Dataset entries:
--------------------------------

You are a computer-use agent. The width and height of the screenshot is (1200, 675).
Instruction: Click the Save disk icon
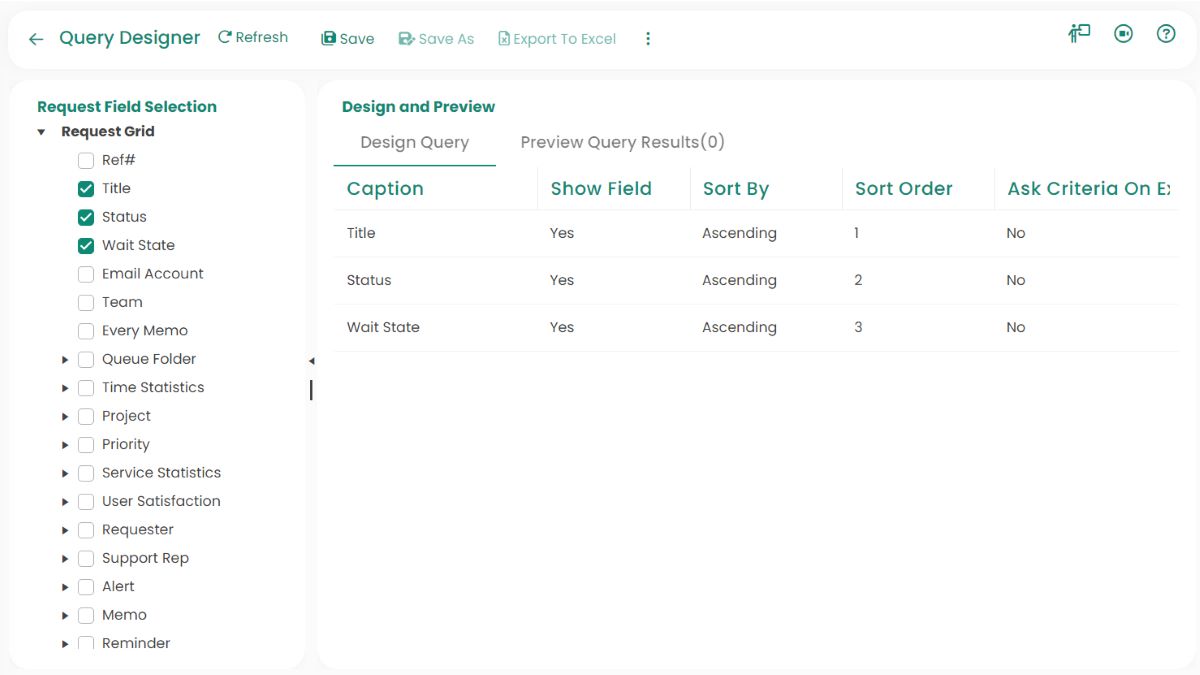tap(328, 39)
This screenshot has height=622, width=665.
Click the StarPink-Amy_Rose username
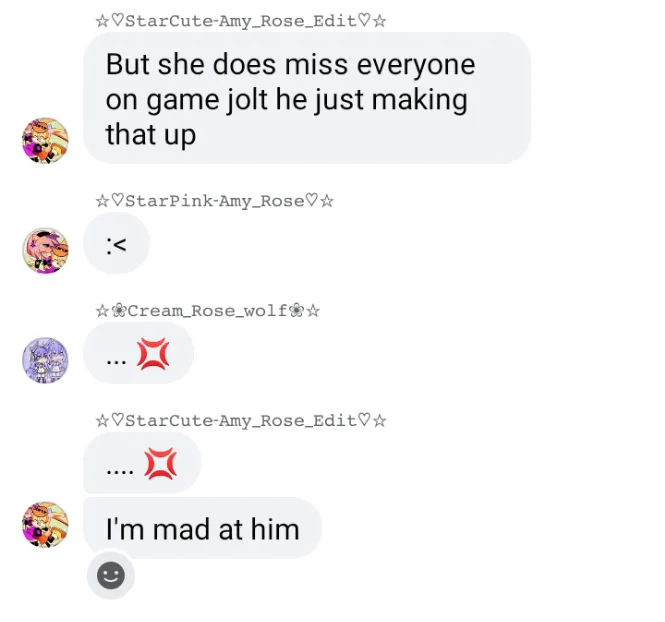coord(215,201)
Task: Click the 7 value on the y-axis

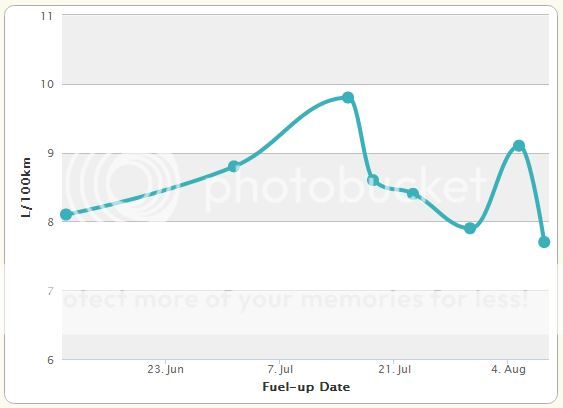Action: 50,291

--------------------------------

> _WHAT IS BEING ASKED_
If a line in the entries above contains the word "width", copy it.

> _SOLUTION TO THE PROBLEM_
You are a computer-use agent. The width and height of the screenshot is (1200, 675).
This screenshot has height=622, width=665.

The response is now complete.